Desired properties of the model:
 Individual biases of the agents cancel out if the diversity of agents is sufficient. Moreover, as the number of individual assessments grows, the uncertainty (variance) around the “true” values drop.
 Given a minimal set of desirable experts’ properties, adding more of them can only improve the ranking. Again, this operation scales efficiently and decreases variance.
Conditions for agents in a wise crowd:
 Competence: Assessments are principled and agents have incentives not to predict incorrect values, i.e. agents give accurate results with a reasonable probability, more often than not (say with probability p > 0.5).
 Diversity: Agents have different background knowledge and have access to some local and reliable but different information on the assessment in question.
 Independence: Assessments are independent and without systematic biases, and no feedback loops are allowed; covariance is limited between factors.

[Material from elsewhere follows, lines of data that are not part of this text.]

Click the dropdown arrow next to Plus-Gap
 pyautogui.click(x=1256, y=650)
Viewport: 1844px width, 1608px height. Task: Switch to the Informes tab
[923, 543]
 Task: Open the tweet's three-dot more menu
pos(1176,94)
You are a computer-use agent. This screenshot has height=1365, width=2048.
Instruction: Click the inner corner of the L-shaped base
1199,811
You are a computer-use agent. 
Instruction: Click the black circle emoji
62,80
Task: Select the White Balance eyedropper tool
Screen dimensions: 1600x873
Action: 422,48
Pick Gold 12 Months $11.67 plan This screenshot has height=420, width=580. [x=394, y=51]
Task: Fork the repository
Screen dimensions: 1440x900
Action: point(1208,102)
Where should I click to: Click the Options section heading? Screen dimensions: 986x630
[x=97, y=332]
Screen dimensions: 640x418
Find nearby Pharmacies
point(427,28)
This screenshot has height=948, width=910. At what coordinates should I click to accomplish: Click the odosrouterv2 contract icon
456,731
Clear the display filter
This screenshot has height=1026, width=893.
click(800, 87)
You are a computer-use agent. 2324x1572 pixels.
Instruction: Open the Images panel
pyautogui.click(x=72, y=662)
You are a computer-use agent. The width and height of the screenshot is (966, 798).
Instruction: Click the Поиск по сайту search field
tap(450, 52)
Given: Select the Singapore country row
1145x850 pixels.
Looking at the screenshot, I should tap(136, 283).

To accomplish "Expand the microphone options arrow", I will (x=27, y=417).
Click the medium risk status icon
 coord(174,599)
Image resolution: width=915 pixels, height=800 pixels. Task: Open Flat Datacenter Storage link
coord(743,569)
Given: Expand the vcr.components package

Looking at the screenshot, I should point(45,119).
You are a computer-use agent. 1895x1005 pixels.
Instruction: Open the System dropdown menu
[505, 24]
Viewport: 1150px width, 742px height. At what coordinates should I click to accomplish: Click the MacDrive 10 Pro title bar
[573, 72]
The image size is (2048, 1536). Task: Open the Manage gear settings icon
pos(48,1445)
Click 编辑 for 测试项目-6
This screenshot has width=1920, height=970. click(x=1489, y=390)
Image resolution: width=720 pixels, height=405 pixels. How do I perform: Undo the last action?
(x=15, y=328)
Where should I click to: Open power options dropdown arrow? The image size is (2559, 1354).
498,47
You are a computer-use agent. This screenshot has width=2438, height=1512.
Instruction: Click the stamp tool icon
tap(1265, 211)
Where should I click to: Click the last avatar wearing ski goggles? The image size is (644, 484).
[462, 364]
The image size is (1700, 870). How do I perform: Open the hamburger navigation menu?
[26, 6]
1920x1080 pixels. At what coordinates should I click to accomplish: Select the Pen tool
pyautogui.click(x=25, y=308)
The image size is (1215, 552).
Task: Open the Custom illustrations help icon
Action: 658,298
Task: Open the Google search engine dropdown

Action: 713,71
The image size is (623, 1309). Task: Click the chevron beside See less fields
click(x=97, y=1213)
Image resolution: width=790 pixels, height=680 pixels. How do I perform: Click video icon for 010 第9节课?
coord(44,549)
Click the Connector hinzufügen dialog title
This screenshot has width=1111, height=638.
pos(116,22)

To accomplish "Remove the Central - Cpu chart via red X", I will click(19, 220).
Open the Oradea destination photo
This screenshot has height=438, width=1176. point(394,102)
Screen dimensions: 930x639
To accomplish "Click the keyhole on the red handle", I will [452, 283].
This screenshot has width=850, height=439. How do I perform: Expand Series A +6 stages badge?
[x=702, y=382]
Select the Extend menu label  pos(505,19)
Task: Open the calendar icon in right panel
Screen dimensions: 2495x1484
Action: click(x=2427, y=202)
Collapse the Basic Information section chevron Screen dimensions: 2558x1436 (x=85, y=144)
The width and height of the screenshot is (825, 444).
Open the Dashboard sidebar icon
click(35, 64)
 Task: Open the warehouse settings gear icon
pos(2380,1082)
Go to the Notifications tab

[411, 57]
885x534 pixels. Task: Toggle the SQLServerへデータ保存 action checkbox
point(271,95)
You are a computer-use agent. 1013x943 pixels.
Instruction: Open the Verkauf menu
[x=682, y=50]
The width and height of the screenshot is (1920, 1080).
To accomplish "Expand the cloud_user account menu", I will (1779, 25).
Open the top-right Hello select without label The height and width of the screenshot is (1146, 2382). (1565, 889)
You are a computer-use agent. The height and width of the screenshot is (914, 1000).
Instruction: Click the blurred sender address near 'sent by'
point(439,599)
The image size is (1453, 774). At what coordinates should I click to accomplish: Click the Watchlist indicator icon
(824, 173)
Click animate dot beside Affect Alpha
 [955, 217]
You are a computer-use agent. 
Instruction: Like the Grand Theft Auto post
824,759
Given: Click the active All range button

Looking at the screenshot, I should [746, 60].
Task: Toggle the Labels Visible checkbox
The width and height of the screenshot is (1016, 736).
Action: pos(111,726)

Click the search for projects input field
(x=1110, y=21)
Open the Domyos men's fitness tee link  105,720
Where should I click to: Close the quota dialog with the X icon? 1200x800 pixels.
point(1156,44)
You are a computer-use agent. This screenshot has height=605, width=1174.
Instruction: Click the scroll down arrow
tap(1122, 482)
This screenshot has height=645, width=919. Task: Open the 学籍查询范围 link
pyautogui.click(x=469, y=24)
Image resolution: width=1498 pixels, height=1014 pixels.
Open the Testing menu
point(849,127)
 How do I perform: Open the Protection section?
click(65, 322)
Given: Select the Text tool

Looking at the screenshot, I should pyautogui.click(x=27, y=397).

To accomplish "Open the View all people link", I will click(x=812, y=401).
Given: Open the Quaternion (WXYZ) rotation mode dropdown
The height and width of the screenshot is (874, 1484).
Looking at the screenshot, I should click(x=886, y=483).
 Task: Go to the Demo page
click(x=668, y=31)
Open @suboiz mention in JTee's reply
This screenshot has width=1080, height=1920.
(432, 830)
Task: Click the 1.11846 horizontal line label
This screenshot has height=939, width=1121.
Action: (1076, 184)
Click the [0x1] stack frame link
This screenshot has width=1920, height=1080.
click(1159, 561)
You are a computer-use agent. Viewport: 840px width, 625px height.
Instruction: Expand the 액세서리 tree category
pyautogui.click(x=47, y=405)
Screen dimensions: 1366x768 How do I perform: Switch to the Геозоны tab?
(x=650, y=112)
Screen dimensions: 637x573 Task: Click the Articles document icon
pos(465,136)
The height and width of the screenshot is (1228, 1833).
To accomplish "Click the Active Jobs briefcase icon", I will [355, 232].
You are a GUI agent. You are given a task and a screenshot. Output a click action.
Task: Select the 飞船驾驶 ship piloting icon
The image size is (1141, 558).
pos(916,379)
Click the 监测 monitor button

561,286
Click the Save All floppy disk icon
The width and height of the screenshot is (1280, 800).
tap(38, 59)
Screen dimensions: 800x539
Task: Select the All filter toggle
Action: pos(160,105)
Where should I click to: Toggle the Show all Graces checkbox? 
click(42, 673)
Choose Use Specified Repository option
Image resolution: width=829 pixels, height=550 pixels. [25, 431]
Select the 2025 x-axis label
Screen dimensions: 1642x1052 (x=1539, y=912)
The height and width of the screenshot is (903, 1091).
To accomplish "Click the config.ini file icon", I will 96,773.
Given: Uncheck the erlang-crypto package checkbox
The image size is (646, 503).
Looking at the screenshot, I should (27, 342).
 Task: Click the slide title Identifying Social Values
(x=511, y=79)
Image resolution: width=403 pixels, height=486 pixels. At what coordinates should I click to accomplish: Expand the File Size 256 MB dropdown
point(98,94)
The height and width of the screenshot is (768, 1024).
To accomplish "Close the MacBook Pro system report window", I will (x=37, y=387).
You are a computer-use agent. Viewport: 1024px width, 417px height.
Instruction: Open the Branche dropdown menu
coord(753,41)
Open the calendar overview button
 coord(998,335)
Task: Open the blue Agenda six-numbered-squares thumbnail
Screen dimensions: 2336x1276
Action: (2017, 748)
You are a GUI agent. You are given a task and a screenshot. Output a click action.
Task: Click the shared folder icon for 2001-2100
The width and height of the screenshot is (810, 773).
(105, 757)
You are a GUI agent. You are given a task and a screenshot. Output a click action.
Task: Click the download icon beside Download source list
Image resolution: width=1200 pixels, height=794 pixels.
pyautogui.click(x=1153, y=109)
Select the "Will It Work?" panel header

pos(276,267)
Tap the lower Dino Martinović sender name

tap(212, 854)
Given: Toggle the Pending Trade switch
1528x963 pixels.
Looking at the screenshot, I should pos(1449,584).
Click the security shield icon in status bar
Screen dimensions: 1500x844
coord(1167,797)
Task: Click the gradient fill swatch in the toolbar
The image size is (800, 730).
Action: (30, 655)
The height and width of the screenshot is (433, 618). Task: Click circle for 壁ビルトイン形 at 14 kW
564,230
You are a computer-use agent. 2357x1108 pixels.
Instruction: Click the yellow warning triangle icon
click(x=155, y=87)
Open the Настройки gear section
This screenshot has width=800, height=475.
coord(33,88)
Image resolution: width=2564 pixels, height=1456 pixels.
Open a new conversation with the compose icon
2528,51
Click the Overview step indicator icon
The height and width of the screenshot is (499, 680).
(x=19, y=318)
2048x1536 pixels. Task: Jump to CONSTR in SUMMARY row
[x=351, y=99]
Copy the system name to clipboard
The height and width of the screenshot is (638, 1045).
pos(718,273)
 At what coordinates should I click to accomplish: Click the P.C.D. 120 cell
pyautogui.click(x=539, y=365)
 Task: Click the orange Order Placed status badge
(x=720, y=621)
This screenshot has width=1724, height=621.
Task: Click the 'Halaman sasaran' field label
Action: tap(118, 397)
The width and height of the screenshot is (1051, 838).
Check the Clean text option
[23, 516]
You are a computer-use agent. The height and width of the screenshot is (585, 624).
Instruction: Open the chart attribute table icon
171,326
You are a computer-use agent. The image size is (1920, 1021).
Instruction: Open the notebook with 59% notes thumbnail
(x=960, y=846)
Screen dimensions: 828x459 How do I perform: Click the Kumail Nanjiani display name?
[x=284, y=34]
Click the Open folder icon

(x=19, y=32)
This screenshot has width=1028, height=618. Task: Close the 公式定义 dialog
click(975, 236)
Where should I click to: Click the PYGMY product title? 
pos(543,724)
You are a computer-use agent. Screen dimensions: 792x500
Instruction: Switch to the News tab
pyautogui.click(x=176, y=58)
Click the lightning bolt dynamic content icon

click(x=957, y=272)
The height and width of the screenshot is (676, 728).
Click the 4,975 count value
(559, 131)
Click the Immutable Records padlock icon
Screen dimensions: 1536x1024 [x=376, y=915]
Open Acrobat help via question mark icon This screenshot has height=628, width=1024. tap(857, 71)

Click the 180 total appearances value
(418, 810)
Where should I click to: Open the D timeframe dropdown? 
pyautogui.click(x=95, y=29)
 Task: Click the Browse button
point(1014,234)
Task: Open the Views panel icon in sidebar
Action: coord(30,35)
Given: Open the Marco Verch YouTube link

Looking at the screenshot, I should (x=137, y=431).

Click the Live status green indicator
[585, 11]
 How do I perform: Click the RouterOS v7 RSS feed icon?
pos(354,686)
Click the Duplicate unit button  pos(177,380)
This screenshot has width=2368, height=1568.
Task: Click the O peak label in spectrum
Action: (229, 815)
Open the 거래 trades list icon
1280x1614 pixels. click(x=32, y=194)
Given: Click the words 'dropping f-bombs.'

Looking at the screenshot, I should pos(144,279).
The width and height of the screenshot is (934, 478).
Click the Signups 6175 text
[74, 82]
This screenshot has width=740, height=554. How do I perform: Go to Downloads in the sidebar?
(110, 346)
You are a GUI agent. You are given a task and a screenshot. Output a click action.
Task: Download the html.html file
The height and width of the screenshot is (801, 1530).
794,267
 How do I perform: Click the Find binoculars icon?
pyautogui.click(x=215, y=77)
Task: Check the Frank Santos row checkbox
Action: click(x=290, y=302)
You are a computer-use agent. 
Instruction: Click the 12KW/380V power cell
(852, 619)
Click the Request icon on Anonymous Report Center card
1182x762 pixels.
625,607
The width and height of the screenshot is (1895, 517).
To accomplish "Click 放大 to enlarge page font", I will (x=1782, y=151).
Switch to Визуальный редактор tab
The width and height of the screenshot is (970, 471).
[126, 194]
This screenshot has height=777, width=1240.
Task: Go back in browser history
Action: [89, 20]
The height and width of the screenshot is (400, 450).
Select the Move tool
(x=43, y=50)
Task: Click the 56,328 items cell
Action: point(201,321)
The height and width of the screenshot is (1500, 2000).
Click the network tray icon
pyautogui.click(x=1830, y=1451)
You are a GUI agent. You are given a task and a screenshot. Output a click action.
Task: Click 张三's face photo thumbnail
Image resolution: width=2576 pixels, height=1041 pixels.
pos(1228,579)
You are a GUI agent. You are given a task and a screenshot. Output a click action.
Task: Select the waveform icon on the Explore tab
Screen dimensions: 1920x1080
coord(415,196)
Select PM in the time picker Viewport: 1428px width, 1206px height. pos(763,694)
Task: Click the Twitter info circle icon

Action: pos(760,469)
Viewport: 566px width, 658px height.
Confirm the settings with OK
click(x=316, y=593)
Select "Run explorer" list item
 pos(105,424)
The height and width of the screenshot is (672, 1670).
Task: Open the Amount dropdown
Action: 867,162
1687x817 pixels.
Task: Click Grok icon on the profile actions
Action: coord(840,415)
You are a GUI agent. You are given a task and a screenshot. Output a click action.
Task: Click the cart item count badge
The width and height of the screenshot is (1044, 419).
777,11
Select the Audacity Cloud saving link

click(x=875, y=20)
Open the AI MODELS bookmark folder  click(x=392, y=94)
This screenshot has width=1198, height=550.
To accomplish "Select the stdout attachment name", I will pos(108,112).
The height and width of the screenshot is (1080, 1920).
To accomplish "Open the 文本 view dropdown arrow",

 Limited Effect: The potential effect of an assessment is limited in the aggregation.
To score individual vulnerabilities, each agent is optimized to output a risk assessment given some restricted properties of the vulnerability. By carefully controlling and monitoring the predictions of these simulated experts, we expect the aggregation of their predictions to give a reasonable estimate of the global risk represented by the vulnerability given the knowledge of its context.
The point here is that any of these simulated experts could be outlining a limited and fallible assessment of the true risk. It is only the aggregation of these assessments that converge to the actual risk.
The next section describes the application of this model to the assessment of vulnerabilities’ contexts into a hierarchy of assessment layers, as done by the DelveAI™ engine.
The Onion Model
In this section, we will shortly examine the way in which we instantiated the crowd model. Each of our artificial experts is looking at different context elements of the vulnerability. We are able to group the individual assessments into a hierarchy of layers of context, like an onion, as shown in the figure below.
An industrystandard baseline CVSS score is used as a starting point, then successive layers of context are added to it by applying a multiplicative factor to the score according to its local knowledge. The cumulative aggregation of these scores converges toward a comprehensive CPS (Contextual Prioritization Score), or contextualized risk score used for the final ranking.
Many of these factors are machine learning models, enforcing even deeper the concepts of collective intelligence and the idea of transferring real, acting expert analysts signals. We train the machine learning models to recognize, extract and reproduce efficient behavior of attention, remediation and prioritization.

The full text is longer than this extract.